Excerto do documento

_ _ _ _

Carta ao Sr. Primeiro Ministro – preservação das florestas

Exmo Sr. Primeiro Ministro,
O espetáculo a que temos assistido nas últimas semanas — e que infelizmente se repete todos os anos — é degradante. Incêndios e mais incêndios, que as televisões exploram muito para além do aceitável, numa vertigem de reality show altamente prejudicial.
É sabido, há muitos anos, que essa exploração diária, sensacional e doentia dos incêndios pelas televisões, com diretos intermináveis e inúteis, com a repetição doentia das mesmas imagens de floresta a arder, é geradora de fenómenos de mimetismo incendiário. Ou seja, o tédio, associado a um sadismo intrínseco ou a doença mental, leva a que muitas pessoas provoquem deliberadamente fogos, especialmente nas zonas do interior em que, normalmente, “nada se passa”. Quanto mais não seja para dizerem para si mesmas: “Cá está, fui eu o causador deste alvoroço todo, que até dá nas televisões! Que importante eu sou! Que poder eu tenho!”

_ _ _ _

Extratos de dados
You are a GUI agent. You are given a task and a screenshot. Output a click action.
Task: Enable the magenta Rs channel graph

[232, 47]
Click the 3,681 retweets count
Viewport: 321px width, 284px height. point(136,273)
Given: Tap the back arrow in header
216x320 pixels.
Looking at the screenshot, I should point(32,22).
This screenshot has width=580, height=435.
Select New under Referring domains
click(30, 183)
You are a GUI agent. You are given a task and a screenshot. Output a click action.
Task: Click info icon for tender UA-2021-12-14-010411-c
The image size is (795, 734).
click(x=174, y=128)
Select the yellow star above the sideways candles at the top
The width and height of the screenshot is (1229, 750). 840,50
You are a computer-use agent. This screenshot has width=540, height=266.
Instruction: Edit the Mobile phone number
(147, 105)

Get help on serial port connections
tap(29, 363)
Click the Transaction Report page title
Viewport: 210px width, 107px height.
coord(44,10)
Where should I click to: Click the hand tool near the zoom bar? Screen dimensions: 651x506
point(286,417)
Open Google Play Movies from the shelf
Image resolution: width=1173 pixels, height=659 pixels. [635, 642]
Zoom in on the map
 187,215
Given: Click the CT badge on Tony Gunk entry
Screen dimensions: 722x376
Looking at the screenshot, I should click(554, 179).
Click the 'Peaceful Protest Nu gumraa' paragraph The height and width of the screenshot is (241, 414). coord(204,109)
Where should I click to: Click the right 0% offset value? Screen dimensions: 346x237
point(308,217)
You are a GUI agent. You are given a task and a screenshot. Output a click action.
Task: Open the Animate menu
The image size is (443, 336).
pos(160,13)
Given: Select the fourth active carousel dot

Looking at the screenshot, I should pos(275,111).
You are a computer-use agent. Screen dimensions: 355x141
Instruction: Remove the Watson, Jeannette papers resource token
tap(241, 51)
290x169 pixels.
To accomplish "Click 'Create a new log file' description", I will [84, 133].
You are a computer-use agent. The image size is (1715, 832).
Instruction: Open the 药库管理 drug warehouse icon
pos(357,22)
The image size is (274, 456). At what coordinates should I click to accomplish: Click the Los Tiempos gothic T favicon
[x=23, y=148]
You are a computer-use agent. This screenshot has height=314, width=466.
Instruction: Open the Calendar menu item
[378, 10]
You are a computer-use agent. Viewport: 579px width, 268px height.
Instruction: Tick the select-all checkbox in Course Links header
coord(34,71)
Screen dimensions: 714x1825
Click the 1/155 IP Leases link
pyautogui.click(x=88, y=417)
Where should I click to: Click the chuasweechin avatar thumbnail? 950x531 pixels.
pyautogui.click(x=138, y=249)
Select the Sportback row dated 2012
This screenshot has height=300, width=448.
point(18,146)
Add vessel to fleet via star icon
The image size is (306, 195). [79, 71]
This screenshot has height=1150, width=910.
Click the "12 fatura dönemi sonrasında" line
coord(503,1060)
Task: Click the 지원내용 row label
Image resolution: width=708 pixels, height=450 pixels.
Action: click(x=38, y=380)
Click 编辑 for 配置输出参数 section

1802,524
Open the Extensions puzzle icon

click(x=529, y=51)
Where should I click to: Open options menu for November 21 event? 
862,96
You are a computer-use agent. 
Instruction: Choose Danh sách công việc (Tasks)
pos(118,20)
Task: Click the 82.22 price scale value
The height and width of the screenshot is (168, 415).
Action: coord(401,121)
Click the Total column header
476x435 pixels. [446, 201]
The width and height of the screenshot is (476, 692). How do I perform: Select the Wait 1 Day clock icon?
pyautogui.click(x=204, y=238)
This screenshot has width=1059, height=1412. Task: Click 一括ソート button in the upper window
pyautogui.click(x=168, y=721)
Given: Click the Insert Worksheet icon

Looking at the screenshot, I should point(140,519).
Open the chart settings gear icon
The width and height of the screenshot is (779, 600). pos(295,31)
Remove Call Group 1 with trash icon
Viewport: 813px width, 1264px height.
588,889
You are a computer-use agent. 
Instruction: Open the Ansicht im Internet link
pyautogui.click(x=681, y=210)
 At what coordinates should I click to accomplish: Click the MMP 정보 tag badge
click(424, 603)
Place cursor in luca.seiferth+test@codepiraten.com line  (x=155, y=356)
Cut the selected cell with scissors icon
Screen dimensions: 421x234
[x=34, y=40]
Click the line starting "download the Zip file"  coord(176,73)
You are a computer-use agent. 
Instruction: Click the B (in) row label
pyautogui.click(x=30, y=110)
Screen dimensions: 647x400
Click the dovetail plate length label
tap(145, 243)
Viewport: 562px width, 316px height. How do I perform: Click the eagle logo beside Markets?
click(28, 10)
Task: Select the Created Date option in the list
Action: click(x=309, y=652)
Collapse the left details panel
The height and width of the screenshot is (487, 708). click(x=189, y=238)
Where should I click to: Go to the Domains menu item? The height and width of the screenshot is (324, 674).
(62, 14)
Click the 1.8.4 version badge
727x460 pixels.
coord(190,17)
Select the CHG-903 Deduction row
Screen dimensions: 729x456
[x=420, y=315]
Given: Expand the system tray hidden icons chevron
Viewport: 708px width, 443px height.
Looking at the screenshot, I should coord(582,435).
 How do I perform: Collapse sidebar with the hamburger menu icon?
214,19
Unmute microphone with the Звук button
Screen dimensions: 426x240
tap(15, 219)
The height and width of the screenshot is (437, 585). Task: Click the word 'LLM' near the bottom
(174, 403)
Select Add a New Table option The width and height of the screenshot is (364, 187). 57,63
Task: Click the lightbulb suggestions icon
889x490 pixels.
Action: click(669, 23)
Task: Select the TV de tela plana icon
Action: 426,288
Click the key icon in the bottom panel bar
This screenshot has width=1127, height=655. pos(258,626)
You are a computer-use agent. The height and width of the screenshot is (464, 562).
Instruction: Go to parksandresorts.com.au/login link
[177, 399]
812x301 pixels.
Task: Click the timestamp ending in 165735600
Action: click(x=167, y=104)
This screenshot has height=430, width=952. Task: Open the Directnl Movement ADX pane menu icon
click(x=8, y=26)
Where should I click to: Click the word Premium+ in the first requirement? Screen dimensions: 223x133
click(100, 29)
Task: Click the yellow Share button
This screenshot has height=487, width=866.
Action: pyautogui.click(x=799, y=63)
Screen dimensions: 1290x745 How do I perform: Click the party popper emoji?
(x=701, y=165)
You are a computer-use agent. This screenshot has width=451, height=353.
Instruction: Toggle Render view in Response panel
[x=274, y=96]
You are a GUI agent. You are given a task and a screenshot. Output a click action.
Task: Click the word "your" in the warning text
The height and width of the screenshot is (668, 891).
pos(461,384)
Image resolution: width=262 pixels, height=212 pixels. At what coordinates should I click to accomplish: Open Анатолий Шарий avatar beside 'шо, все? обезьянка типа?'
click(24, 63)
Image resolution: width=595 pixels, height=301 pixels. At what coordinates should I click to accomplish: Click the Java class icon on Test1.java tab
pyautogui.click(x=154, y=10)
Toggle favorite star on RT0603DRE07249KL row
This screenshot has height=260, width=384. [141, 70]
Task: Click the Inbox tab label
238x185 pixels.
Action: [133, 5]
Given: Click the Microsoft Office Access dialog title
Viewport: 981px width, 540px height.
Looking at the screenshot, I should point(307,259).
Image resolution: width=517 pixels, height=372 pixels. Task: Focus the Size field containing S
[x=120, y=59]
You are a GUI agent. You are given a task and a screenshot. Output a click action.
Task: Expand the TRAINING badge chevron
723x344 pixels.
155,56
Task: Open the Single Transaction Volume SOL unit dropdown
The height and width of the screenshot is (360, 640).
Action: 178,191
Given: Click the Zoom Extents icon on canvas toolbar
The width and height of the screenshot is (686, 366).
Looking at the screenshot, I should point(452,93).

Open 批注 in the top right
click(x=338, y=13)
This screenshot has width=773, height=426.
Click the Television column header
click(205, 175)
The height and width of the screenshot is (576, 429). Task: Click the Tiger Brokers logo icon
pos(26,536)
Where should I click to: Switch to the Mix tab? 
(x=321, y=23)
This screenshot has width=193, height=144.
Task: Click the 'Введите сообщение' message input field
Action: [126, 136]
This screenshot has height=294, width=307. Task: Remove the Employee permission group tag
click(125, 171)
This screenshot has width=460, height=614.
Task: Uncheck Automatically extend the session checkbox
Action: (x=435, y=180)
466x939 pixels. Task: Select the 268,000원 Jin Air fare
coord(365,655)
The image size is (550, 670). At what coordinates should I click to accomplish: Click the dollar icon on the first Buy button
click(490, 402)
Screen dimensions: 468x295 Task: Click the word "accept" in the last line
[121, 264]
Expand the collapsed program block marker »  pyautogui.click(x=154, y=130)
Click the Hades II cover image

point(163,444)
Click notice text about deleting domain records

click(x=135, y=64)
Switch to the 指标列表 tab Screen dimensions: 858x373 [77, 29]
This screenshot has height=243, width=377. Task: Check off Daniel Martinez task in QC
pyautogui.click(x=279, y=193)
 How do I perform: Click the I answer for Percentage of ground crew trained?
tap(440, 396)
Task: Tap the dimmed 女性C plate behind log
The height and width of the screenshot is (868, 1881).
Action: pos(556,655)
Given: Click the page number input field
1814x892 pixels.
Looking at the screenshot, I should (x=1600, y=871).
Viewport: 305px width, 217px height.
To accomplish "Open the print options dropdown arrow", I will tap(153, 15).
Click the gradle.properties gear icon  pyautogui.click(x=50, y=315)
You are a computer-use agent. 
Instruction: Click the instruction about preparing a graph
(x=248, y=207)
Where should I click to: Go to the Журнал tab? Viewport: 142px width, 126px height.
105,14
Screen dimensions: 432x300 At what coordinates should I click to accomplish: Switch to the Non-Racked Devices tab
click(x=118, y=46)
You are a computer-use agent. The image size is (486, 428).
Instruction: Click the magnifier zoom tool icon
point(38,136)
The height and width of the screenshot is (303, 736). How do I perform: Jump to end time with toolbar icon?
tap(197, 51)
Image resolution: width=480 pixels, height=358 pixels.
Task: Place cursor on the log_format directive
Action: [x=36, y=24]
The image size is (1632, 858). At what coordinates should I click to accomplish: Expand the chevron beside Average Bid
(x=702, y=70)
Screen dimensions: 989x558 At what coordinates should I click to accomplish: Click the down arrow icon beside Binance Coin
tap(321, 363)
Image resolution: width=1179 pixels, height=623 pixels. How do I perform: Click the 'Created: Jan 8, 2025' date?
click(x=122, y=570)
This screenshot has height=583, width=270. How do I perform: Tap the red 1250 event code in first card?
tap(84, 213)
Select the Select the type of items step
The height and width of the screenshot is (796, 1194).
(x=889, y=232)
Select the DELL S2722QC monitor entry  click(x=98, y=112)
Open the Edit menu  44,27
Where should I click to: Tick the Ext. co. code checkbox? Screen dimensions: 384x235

_ _ _ _

Tarefa
Prossiga a carta ao Primeiro-Ministro sobre a preservação das florestas, começando logo depois da última frase apresentada.

Resultado do exercício
Queira ler, por favor, o excelente e muito oportuno artigo que o jornalista António Marujo escreveu no ano passado, precisamente a este propósito. Devia ser de leitura obrigatória em todos os canais da rede pública e privada.
O que quer que o seu governo possa fazer a este respeito, julgo que o deve fazer. A Entidade Reguladora para a Comunicação Social deveria impor regras mais restritas relativamente à emissão sensacionalista de incêndios. Porque as atuais práticas vão muito para além do dever de informação.
A destruição da nossa floresta é um assunto muito, muito sério. Vagas de incêndios libertam uma quantidade incomensurável de partículas finas para a atmosfera, prejudicando gravemente a qualidade do ar em toda a parte (veja-se como tem estado Lisboa estes dias, com este cheiro a queimado e com o céu coberto por uma leve e translúcida camada de fumo). E nas grandes cidades, este problema associa-se a um outro já de si altamente prejudicial, e também cada vez mais descontrolado — a poluição automóvel.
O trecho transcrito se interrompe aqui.